Users expectations, especially undergraduate students
- Ranti’s bet: Convenience first.
Many users simply don’t have enough time to scour the shelves, examine, and decide which print materials they need to get. Talk about competition from classmates as well in getting the reserved materials! Online access provides easy and faster access (providing we have enough simultaneous users access.)
- Ranti’s gut says students and faculty look online first when they need information because of the speed and convenience. But we need to do a research to verify this (see the Use of Resources.)

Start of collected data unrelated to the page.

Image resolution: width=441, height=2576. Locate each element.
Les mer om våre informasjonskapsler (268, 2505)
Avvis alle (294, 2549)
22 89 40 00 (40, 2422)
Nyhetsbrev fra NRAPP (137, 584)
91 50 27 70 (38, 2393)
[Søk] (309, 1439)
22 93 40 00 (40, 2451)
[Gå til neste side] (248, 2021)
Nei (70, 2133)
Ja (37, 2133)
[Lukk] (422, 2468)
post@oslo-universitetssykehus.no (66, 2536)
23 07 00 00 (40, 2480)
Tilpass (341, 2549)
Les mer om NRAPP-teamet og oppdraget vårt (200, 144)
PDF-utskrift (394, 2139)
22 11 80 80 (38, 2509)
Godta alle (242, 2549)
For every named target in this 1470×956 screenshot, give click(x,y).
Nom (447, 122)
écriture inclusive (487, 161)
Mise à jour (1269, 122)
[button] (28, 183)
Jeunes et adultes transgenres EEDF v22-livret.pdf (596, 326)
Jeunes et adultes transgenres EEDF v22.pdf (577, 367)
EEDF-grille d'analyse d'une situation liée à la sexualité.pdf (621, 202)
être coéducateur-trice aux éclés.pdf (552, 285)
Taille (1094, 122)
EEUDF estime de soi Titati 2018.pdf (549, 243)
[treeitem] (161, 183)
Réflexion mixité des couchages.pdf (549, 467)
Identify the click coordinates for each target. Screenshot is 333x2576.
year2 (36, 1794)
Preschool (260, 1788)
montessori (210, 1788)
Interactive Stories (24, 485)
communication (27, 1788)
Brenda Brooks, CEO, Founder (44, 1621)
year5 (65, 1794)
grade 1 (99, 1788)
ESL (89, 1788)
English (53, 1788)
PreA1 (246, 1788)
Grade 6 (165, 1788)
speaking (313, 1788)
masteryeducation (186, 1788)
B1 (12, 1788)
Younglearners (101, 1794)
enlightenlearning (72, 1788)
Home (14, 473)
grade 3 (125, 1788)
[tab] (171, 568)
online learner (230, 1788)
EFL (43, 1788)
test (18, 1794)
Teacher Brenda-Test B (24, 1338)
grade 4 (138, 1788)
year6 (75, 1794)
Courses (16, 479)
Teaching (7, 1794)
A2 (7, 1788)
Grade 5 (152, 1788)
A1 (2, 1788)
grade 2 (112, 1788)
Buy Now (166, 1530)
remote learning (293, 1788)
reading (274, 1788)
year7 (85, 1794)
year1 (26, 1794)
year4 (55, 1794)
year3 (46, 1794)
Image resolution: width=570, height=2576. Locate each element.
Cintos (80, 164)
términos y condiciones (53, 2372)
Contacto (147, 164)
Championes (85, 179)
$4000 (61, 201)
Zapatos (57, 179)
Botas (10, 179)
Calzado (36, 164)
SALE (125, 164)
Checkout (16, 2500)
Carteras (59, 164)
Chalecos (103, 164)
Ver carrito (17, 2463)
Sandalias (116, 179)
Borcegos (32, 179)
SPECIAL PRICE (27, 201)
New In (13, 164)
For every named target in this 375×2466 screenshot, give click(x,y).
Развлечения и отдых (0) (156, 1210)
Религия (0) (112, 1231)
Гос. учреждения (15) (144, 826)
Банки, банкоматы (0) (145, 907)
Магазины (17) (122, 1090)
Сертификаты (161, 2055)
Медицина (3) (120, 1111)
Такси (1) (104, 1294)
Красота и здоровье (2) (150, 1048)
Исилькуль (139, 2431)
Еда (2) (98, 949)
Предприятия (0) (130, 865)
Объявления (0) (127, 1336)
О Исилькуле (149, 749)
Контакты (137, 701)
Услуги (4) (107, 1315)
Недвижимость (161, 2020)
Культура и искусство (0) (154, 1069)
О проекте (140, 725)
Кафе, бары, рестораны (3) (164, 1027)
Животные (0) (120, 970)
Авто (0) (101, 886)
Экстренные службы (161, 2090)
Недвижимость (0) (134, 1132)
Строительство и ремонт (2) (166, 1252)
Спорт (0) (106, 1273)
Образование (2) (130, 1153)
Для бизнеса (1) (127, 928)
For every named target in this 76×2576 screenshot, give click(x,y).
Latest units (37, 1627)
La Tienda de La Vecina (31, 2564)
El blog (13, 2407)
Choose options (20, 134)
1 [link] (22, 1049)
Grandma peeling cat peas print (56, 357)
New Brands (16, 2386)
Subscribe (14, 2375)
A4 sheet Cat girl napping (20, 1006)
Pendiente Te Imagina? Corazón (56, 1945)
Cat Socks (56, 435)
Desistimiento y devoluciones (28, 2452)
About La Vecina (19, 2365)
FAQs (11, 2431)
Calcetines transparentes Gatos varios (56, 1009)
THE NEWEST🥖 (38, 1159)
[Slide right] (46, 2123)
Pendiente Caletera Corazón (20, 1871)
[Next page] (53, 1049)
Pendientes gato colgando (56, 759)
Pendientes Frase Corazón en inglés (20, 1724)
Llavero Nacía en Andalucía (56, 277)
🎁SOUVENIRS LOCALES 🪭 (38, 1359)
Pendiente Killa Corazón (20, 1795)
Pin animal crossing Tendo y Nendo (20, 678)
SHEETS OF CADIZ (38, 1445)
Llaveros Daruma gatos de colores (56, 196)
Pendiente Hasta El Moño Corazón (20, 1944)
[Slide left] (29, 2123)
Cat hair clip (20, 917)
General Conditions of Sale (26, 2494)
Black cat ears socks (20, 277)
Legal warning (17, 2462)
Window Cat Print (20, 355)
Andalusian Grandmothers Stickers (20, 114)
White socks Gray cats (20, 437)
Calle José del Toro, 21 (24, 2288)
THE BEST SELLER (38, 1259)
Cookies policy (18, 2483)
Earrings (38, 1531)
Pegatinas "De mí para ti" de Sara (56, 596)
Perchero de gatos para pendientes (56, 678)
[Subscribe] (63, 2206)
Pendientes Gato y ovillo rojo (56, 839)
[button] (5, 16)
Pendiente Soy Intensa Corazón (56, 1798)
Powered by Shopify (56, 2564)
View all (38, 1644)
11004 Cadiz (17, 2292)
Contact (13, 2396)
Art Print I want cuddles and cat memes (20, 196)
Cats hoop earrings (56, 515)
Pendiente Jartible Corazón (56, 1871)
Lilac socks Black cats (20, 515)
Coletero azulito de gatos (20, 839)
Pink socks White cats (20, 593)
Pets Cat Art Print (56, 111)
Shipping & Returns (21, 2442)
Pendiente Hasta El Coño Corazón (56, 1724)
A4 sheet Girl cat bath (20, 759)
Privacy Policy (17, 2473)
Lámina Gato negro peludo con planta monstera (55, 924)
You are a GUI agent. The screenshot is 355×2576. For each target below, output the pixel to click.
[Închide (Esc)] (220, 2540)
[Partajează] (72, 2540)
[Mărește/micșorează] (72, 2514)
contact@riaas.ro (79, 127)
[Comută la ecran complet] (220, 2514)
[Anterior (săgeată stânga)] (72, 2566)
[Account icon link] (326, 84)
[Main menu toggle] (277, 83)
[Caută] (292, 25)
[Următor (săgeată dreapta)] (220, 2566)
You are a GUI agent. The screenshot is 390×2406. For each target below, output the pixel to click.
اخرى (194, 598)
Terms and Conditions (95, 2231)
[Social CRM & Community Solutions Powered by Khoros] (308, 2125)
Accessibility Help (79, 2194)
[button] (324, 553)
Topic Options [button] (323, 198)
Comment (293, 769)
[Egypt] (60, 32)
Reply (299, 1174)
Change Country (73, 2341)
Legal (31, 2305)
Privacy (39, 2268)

- I believe undergraduates tend to start with popular Internet search engine, being Google as one of the most popular one. We can argue the quality coming from search engine results is lower than the (expensive) database we bought/lease. But we understand that search engine interface is more convenient and easier to use than a library database; we can’t deny that students tend to use them (read: search engines) first anyway.
- Ranti’s observation: Library space is now more about place to do group project and homework, not necessarily about doing a research.
- Ranti’s observation: Librarians as a last resort to find things; students who happen to be in the Library seem to act that way.
- Studying user attitudes and preferences on use of library materials (books, journals, print, electronic) and research guides.
- Conduct research to understand student and faculty information searching behaviour.
- Conduct research to find out student and faculty’s understanding about the library and librarians.
Archival collections to ensure access to library resources
- We’re not only developing collection, but managing them as well. And now we’re in the era of ‘Knowledge and Information Management.’
- Archival collections for both print and digital version; need the balance between them.
- However, if it’s true that students and faculty look online first for their research/work purposes (see Users Expectation), maybe the future is indeed Digital Archive? A lot of our resources are now Internet- and web-based.
- If the future is Digital, then IT unit no longer acts as the support unit (providing the infrastructure) for the collections, but becomes a partner.
- If the future is Digital, information delivery becomes more systemized (sp?), which includes the learning support services. This will require librarians to adopt various technology-related skills.
- More and more faculty’ research involve interdisciplinary subjects, which might change subject librarians roles. We might work more on supporting collaborating teams.
- Choosing collection might no longer based on specific subjects (“my subject” and “my faculty”), but more on how the collections can be used across the disciplines (collections as a whole.)